Serviceguard
cancel
Showing results for 
Search instead for 
Did you mean: 

SGX 11.18/XDC fs keeps going read-only !

Unix Team_6
Advisor

SGX 11.18/XDC fs keeps going read-only !

Hi all,

FYI, we've had another problem on our big linux serviceguard oracle db cluster. One of the 8 pkgs (Dbs) on it started going read-only (day after it went live);

We have an HP Proliant running Redhat 4.7 (64bit) with EMC SAN and EMC Powerpath and we have a volume group and lvols on this san and since we moved a database to it yesterday (oracle) twice our lvol with db archivelogs on has gone read-only. these are the errors from messages/dmesg;

FIRST ERROR;
journal_bmap: journal block not found at offset 1036 on dm-27
Aborting journal on device dm-27.
__journal_remove_journal_head: freeing b_committed_data
ext3_abort called.
EXT3-fs error (device dm-27): ext3_journal_start_sb: Detected aborted journal
Remounting filesystem read-only

SECOND ERROR;
EXT3-fs warning (device dm-27): ext3_clear_journal_err: Filesystem error recorded from previous mount: IO failure
EXT3-fs warning (device dm-27): ext3_clear_journal_err: Marking fs in need of filesystem check.
EXT3-fs warning: mounting fs with errors, running e2fsck is recommended
EXT3 FS on dm-27, internal journal
EXT3-fs: recovery complete.
EXT3-fs: mounted filesystem with ordered data mode.

After a lot of talking to redhat it appears its a problem with our version of powerpath being incompatible with our kernel version. We run Redhat AS 4.7/64bit and Powerpath 4.5.3-003. Ths solution is to upgrade to Powerpath 5.

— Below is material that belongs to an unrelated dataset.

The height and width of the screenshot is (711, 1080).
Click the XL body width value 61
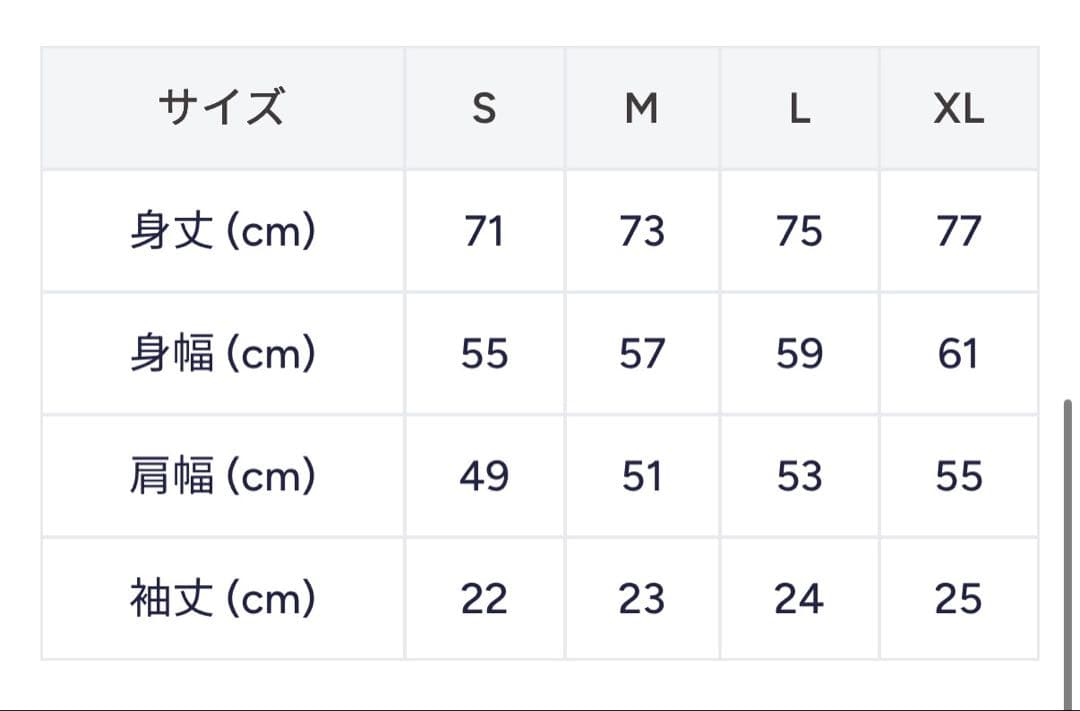[x=958, y=354]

We had to fix it before we knew about upgrading PP so instead we replaced the san luns with new ones and no more read-only filesystem so it seems that maybe erroneously powerpath was picking up a san issue and passing the error on to the redhat kernel (despite no powerpath errors or logs indicating such, but all 6 other packages are fine and never experienced this issue, and the redhat kernel has some idiotic AI (artifical intelligence) to change it to read-only to protect it - when in fact is causes the problem by taking our db down!

Redhat had the same bug in their older kernels which was fixed by upgrading to 4.6 but now the bug also exists in their filesystem driver - lets hope they will remove it or allow us to disable it one day too.
2 REPLIES
Steven E. Protter
Exalted Contributor

Re: SGX 11.18/XDC fs keeps going read-only !

Shalom,

There are some recent problems found in the RHEL 4.7 kernel that might be relevant to this problem.

The root of the problem may be the filesystem. ext3 is not designed for clustered operations.

You might find that going with GFS will also prevent this problem.

You have been harmed by a bug that RH fixed and then re-introduced.

SEP
Steven E Protter
Owner of ISN Corporation
http://isnamerica.com
http://hpuxconsulting.com
Sponsor: http://hpux.ws
Twitter: http://twitter.com/hpuxlinux
Founder http://newdatacloud.com
Unix Team_6
Advisor

Re: SGX 11.18/XDC fs keeps going read-only !

Thanks Steve, very interesting. Redhat denied this - blamed it on Powerpath.